# My new pit!



## Shaky (May 21, 2004)

A local private school had a raffle and I finally won! Can you believe I got this pit for 10bucks???????
So far Ive only cooked a coupla ribeyes on her and it does an amazing job! Cant wait to do a brisket and ribs!
Quality on this all stainless custom pit is just stomp down amazing!


----------



## Bukmstr (Nov 12, 2004)

Pure Sweetness! Congrat's........


----------



## fishngrl1377 (Aug 30, 2007)

AWESOME pit...congrats!!!!


----------



## trodery (Sep 13, 2006)

Very cool!

I want one!


----------



## Brew (May 21, 2004)

Good looking!
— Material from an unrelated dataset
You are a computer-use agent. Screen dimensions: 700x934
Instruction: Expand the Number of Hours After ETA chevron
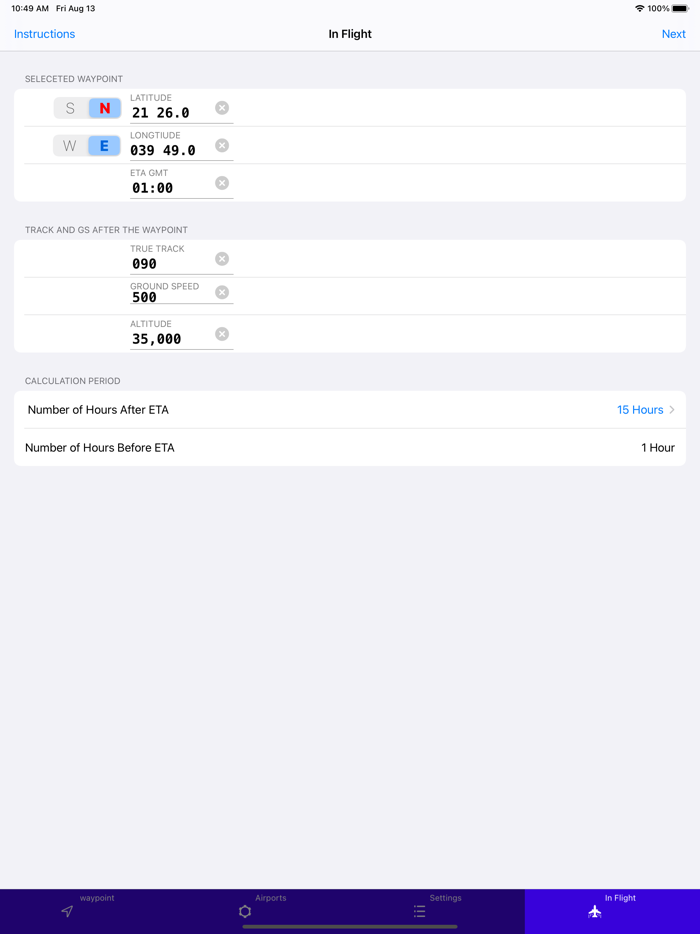[x=672, y=410]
Let us know how it cooks/smokes.

Jeff


----------



## Roger (Aug 12, 2005)

Looks good, there ought to be some good groceries some off that thing.


----------



## Mad Mike (Dec 28, 2005)

Very nice pit.


----------



## Roger (Aug 12, 2005)

I want my ribeye med. rare.


----------



## sandollr (Jun 6, 2008)

Way to go, Shaky! Best ten bucks you ever spent, huh?


----------



## WillieP (Jul 2, 2004)

Some people have all the luck. Congrat's. :cheers:


----------



## RAYSOR (Apr 26, 2007)

very nice


----------



## rambunctious (May 30, 2004)

*Grill*

A beaut,glad to see somebody can win.
Terry


----------



## elpescador073 (Jul 30, 2008)

Very nice! I bet that thing gets HOT!


----------



## Mathew (Jul 15, 2005)

$10???? Heck, I'll give you $50! 

Nice rig!


----------



## sandybottom (Jun 1, 2005)

Christmas early for you!!! Now you have to keep us updated on all those awesome dinners!


----------



## Joe Saladino jr (Dec 27, 2008)

That is a great pit


----------



## SSMike (Aug 15, 2005)

I saw one just like that for sale the other day.... $1800.


----------



## mshtrout (Dec 11, 2008)

SSMike said:


> I saw one just like that for sale the other day.... $1800.


Ya, Prasek's in El Campo had one for sale forever. Guess they finally got it sold cause haven't seen it in awhile.


----------



## sandollr (Jun 6, 2008)

mshtrout said:


> Ya, Prasek's in El Campo had one for sale forever. Guess they finally got it sold cause haven't seen it in awhile.


No .. they raffled it off. :smile:


----------